PROVIDED RECORDS:
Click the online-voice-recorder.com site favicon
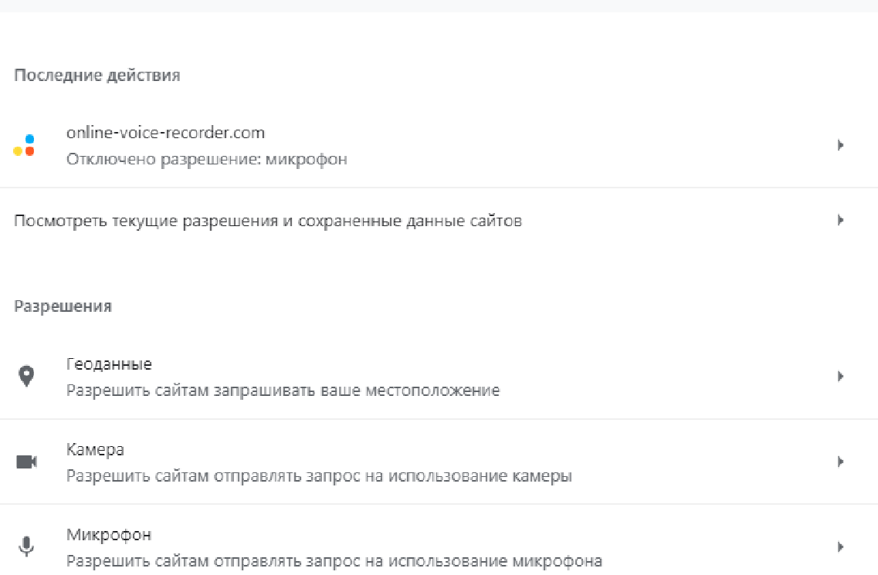Image resolution: width=878 pixels, height=575 pixels. [25, 145]
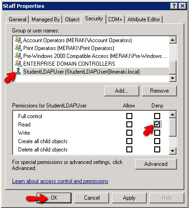Confirm changes with OK button
Viewport: 189px width, 208px height.
[54, 198]
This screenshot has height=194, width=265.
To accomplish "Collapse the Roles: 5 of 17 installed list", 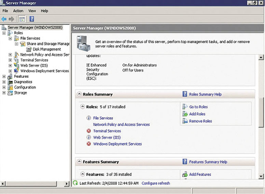I will tap(82, 107).
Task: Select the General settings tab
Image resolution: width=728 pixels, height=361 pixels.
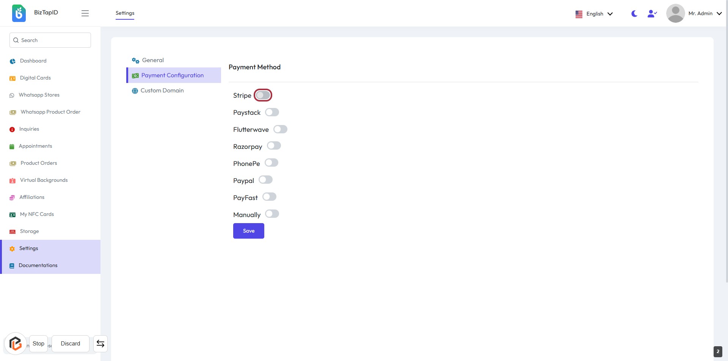Action: point(153,60)
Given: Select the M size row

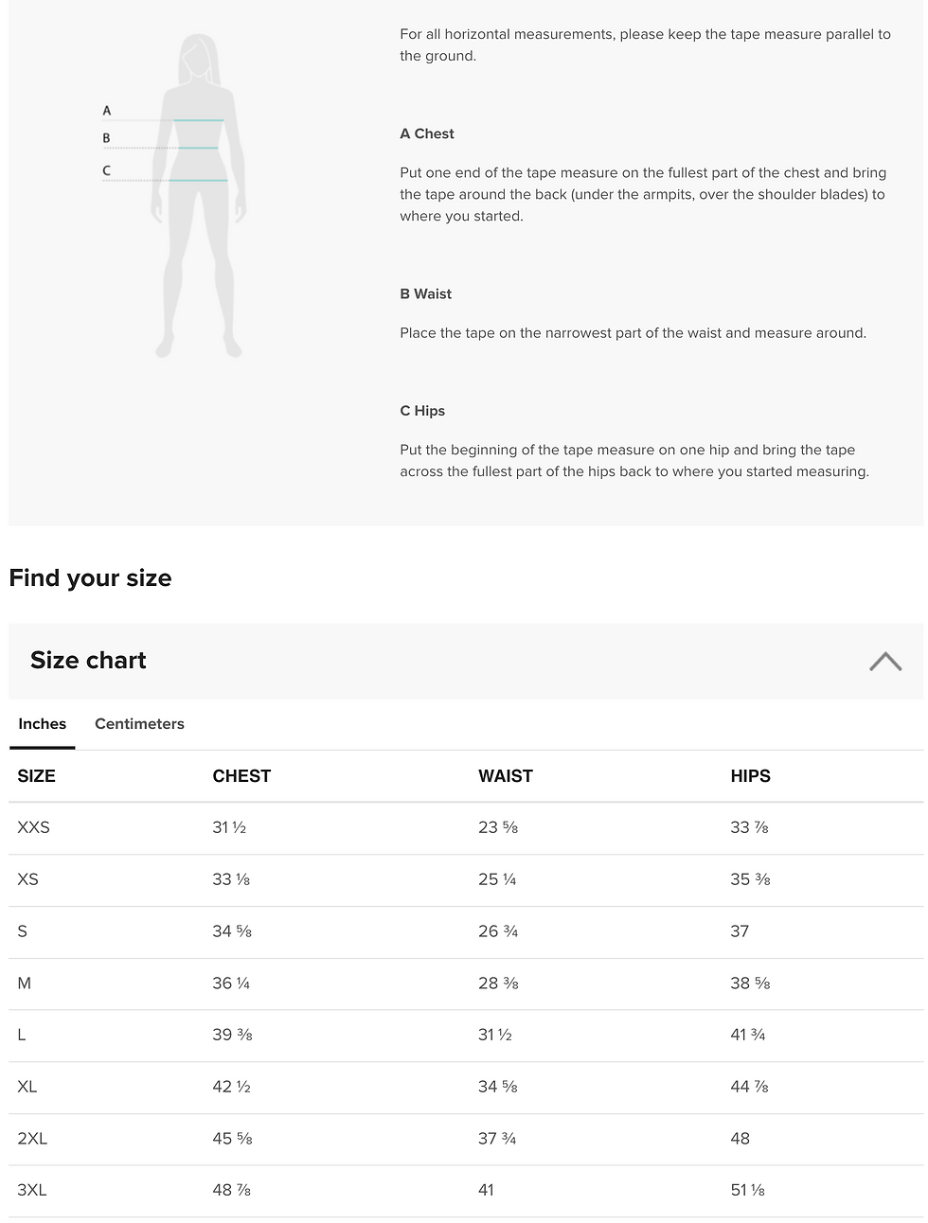Looking at the screenshot, I should coord(466,984).
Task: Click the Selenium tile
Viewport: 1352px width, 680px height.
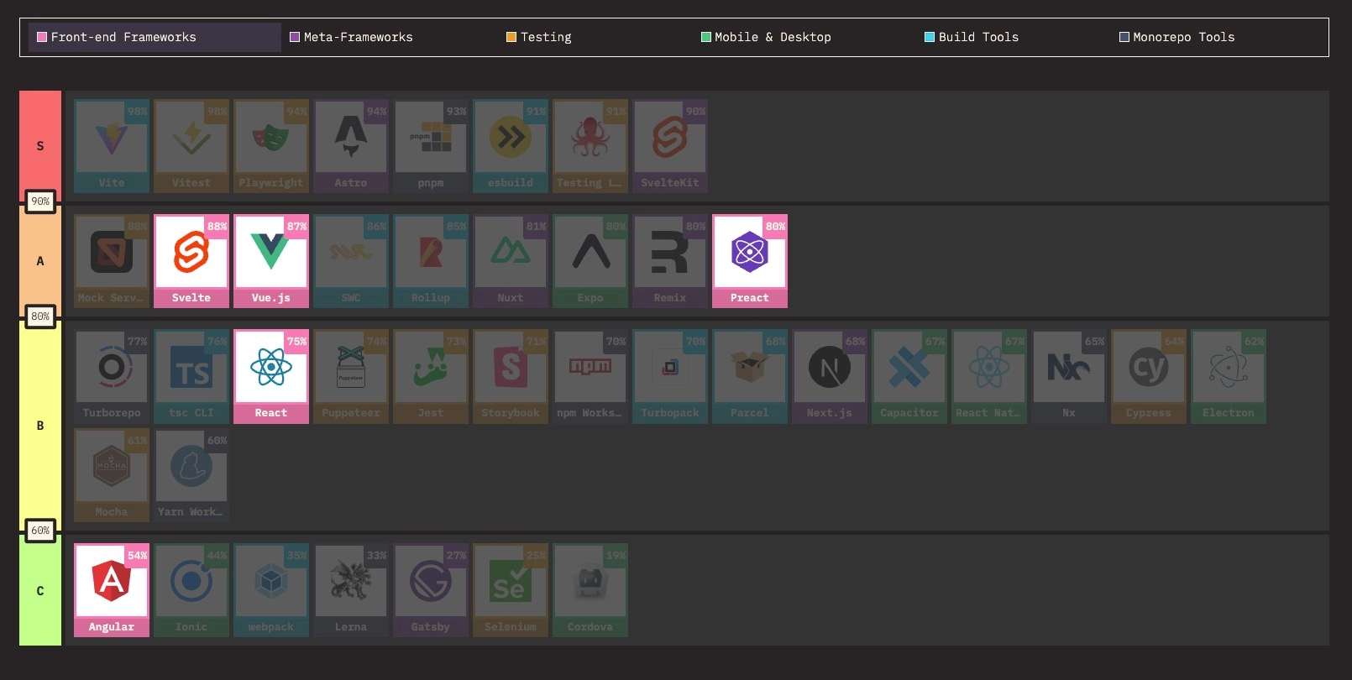Action: click(510, 589)
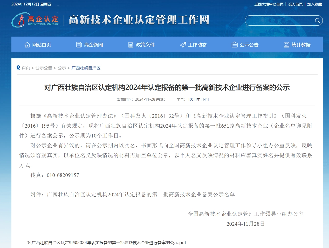Click the paper plane icon beside 工作动态

tap(183, 45)
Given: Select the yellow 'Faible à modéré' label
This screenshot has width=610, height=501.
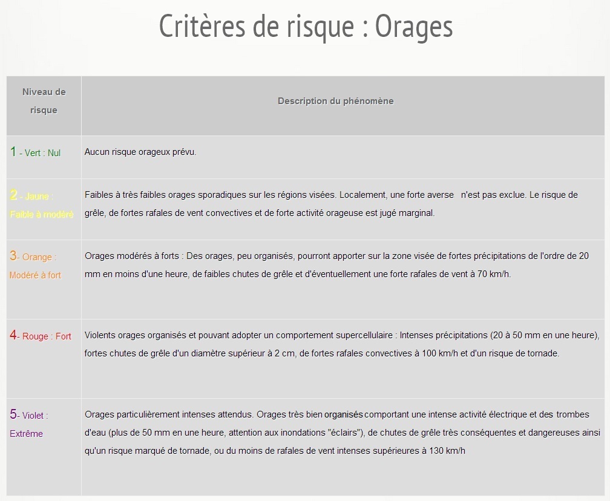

DESCRIPTION OF THE TASK:
Lines from the one containing "Image resolution: width=728" through the end of the entries above, both included, are to be written out exactly; no pictures and no other lines.

RESPONSE TO THIS EXERCISE:
Image resolution: width=728 pixels, height=361 pixels.
Action: point(153,60)
Given: Select the M size row

Looking at the screenshot, I should coord(466,984).
Task: Click the Selenium tile
Viewport: 1352px width, 680px height.
Action: click(510, 589)
Click the paper plane icon beside 工作动态

tap(183, 45)
Given: Select the yellow 'Faible à modéré' label
This screenshot has width=610, height=501.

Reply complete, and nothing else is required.